Женщина в наглухо повязанном платке вышла на крыльцо, замерла и неподвижно стояла, провожала пристальным взглядом.
Воронцов вышел за огороды, остановился и оглянулся. Дворы уходили вниз, в пойму, оседая все ниже в заросли сирени и шиповника. Рубиновыми
До Прудков километров семь-восемь. Два часа ходу. Придет уже затемно. Конечно, лучше бы переночевать здесь, в Андреенках, а утром уже идти в Прудки. Но не хотелось. Может быть, именно в том доме, откуда на него смотрела женщина, квартировал кто-нибудь из сотни атамана Щербакова. Или сам Щербаков. Где-то здесь и дом Кузьмы Новикова. Да, Андреенки немцы не тронули, ни одного дома не сожгли. Все цело. А ночевать негде. Попросишься в какой, а там, в семейной рамке, фотокарточка Кузьмы или другого такого же…
Воронцов еще раз окинул взглядом андреенские крыши и огороды и пошел дальше.
Пуля летела вдоль ровной глади воды сквозь клочковатый туман. Тишина, когда замирают обе стороны и молчат даже дежурные пулеметы, на войне редкость. Казалось, мертвая усталость прошедших сражений и битв свалила противоборствующие армии, и теперь они спали, видя во сне родных и близких. А пуля снова царствовала над нейтральной полосой. И теперь это была река. Широкая, больше километра. Какие могучие в России реки!
Глава пятая
Рота старшего лейтенанта Нелюбина подошла к Днепру ранним утром, когда октябрьская темень только-только сдвинулась и начала откочевывать на запад, постепенно обнажая прибрежные камыши и кромку воды на песчаной косе. Еще когда сбили в лесу последний заслон, окопавшийся у дороги с тремя пулеметами, с КП комбата по рации вышел на связь командир полка полковник Колчин и приказал:
— Дуй, Нелюбин, с ходу на ту сторону! Приказ понятен?
— Понятен, — ответил он.
Приказ-то понятен. Но как его выполнить? Легко сказать — на ту сторону. Дуй… Как будто тут уже понтоны налажены и берег на той стороне расчищен…

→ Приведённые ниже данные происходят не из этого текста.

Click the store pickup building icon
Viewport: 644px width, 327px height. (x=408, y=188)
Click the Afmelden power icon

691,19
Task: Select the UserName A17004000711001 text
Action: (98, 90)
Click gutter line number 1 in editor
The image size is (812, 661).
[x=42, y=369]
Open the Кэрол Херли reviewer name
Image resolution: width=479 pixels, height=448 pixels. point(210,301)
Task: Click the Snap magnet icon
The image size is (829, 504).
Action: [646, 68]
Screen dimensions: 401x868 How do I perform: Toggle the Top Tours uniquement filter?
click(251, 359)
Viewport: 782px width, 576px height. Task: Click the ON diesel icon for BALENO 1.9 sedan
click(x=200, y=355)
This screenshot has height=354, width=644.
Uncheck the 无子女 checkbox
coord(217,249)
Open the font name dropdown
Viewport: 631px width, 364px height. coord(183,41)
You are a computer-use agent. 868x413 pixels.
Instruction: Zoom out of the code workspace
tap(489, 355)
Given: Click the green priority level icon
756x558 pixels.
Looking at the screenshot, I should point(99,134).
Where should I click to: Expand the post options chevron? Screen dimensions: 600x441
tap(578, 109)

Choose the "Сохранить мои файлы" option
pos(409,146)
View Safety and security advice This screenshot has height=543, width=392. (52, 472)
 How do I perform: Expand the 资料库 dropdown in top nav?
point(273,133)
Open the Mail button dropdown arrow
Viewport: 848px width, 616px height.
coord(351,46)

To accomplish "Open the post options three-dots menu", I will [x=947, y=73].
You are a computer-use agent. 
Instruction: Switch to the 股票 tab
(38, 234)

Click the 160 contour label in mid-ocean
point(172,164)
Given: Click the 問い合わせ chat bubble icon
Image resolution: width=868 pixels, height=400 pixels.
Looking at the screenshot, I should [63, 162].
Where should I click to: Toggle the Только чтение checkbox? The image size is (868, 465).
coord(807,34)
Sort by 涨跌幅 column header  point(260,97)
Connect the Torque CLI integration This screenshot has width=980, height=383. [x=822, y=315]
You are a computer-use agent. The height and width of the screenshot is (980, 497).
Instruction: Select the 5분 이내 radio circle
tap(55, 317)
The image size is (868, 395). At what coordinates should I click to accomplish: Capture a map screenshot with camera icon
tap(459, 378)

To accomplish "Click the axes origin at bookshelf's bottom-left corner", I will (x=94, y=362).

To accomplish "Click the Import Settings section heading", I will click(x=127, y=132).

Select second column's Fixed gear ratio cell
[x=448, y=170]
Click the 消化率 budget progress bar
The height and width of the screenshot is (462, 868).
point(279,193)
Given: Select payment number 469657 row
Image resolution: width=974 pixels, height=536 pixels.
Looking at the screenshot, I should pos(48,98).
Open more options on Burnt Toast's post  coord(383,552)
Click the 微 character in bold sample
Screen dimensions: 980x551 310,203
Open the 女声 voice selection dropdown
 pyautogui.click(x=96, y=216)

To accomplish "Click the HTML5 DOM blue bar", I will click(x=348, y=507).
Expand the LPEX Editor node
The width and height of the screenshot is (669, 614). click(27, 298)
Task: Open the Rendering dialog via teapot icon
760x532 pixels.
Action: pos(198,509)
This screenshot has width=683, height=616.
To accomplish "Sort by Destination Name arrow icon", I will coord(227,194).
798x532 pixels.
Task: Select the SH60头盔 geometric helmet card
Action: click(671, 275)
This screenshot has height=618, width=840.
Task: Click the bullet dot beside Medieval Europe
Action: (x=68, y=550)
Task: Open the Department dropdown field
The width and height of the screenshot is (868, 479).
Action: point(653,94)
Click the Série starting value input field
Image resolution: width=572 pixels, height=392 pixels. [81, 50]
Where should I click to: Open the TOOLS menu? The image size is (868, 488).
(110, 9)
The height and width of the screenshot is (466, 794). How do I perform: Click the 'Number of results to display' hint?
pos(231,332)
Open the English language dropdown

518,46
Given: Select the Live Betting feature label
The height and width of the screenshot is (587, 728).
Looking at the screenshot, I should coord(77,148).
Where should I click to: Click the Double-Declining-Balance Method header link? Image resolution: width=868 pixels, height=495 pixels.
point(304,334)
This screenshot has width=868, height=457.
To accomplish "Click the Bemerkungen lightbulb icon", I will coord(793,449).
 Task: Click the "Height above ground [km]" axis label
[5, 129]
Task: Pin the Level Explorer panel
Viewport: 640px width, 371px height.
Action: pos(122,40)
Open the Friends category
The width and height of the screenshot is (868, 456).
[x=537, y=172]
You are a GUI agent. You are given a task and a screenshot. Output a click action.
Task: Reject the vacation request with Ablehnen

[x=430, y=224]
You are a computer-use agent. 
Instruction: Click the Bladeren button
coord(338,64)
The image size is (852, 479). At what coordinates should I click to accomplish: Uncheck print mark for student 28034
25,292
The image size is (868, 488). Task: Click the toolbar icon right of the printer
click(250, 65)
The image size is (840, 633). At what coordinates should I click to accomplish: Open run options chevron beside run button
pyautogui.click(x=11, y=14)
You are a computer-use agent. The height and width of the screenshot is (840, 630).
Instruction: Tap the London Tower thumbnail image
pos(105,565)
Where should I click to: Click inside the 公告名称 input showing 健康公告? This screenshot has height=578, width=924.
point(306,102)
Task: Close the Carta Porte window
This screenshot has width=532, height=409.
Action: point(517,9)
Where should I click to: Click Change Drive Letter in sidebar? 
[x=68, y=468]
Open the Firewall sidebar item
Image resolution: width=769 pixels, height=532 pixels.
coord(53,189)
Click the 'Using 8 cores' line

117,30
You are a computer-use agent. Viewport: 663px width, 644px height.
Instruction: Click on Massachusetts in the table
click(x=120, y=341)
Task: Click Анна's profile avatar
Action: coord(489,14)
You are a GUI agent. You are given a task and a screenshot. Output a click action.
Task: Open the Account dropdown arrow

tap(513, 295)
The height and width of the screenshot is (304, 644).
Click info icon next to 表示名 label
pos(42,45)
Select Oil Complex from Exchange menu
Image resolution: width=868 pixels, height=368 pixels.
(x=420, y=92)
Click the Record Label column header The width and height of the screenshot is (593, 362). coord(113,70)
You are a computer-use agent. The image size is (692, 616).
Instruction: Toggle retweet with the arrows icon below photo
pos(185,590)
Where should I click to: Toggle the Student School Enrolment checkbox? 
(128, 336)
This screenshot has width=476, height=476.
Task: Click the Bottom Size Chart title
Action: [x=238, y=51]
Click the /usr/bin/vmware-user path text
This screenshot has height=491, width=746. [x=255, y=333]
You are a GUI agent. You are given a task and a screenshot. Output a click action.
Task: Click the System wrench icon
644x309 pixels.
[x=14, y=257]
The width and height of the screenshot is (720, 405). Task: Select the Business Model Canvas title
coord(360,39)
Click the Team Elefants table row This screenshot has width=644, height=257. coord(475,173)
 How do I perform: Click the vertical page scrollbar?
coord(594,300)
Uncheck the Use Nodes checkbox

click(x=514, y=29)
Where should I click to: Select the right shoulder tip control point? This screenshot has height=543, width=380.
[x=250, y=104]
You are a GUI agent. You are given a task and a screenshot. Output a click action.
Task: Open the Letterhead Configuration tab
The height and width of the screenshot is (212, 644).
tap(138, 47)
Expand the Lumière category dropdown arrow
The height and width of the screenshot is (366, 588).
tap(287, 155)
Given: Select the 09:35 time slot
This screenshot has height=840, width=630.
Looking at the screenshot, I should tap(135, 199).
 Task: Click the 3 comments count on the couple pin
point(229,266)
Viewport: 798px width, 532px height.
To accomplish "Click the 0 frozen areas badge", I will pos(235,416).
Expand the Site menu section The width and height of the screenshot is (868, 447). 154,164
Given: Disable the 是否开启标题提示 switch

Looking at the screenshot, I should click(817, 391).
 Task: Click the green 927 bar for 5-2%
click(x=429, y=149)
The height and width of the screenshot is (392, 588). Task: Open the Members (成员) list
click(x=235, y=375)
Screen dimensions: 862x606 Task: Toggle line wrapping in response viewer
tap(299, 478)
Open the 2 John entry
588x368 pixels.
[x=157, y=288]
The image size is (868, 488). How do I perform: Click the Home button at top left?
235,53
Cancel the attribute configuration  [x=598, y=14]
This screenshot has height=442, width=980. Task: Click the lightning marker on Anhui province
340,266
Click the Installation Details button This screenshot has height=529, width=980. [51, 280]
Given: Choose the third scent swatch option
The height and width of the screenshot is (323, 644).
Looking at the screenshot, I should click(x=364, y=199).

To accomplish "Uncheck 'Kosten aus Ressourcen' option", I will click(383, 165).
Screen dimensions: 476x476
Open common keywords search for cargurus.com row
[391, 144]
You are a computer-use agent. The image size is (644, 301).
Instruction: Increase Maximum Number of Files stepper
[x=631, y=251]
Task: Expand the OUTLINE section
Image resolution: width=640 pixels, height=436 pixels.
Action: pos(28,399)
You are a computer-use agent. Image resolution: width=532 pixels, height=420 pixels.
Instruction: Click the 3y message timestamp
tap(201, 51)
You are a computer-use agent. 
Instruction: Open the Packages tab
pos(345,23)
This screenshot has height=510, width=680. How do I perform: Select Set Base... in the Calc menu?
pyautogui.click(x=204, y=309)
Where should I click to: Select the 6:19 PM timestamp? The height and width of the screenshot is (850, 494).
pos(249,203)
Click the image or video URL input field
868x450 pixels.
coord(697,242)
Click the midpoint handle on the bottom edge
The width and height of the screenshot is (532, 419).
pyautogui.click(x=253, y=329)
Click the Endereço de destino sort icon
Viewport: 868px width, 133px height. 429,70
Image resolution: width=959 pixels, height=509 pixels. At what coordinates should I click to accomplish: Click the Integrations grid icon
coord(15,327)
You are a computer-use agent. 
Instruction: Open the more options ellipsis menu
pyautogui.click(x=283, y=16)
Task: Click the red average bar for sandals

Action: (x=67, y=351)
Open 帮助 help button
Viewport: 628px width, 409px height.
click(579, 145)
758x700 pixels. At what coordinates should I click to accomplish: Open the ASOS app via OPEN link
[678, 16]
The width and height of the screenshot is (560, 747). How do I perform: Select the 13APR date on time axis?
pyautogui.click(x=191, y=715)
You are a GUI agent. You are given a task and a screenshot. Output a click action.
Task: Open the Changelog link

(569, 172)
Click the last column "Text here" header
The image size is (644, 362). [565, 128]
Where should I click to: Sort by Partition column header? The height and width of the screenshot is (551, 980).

Нелюбин минут пятнадцать щупал в бинокль непроницаемую пелену тумана, надеясь ухватить там хотя бы какой-то предмет, ориентир. Но ничего, кроме вязкой сумрачной мути и бугристой воды, так и не разглядел. Взводные стояли рядом, молчали. Не отрываясь от бинокля, старший лейтенант произнес:
— Будем форсировать, ребятушки. На тот берег надобно. Приказ. — И, после короткой паузы, сглотнув ком, внезапно заперший горло: — Каким бы он ни был.
Там же, в лесу, нашли сторожку, разобрали. Бревна легкие, сухие. Лет пятьдесят под крышей стояли.
— Берем, берем, ребятушки! — поторапливал Нелюбин роту. — Становитесь вчетвером по росту!
Вот с этими плавсредствами и подошла Седьмая стрелковая рота под командованием старшего лейтенанта Нелюбина Кондратия Герасимовича к Днепру ранним утром. На подходе вернулась высланная вперед разведка, доложив, что левый берег чист, а на правом постукивают пулеметы. Он приказал сложить бревна по два и сплотить их так, чтобы можно было плыть между ними. Пулеметы, противотанковые ружья, ящики с патронами и гранатами закрепили на бревнах. Так и вошли в воду и поплыли.